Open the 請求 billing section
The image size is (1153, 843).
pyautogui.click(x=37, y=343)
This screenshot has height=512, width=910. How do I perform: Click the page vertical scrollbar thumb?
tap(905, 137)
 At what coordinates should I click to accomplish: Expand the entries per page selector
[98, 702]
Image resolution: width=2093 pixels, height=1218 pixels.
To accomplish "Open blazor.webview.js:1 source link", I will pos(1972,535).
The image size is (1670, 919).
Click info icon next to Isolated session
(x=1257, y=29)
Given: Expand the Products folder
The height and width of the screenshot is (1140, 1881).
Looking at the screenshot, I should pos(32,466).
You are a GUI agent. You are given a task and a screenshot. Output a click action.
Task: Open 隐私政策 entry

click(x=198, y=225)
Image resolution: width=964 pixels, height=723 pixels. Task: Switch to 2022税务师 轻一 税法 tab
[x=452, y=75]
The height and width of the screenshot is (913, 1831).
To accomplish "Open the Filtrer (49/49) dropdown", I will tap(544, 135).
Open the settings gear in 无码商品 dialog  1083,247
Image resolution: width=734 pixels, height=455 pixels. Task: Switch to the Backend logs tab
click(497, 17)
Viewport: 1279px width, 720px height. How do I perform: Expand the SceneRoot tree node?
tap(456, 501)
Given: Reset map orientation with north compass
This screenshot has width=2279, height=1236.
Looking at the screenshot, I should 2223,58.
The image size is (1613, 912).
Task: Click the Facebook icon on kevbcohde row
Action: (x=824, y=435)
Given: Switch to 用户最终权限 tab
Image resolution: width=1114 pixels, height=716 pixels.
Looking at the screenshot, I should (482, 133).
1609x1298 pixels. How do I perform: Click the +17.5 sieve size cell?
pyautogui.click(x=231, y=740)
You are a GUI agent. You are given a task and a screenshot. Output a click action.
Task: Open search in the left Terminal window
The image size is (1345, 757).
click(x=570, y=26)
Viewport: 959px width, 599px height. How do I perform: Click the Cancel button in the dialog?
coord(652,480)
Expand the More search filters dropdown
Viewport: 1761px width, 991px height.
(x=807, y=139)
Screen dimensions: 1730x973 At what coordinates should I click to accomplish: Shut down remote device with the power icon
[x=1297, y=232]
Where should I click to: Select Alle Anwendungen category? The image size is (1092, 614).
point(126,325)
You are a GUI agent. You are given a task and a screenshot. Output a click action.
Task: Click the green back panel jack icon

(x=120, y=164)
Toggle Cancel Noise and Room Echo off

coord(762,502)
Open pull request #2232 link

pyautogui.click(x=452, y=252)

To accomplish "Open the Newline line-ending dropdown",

━━━━━━━━━━━━━━━━

▶ _Exercise instructions_: State how many lines of the records above contain "will", with no words besides the number.

▶ _Response to this exercise_: 2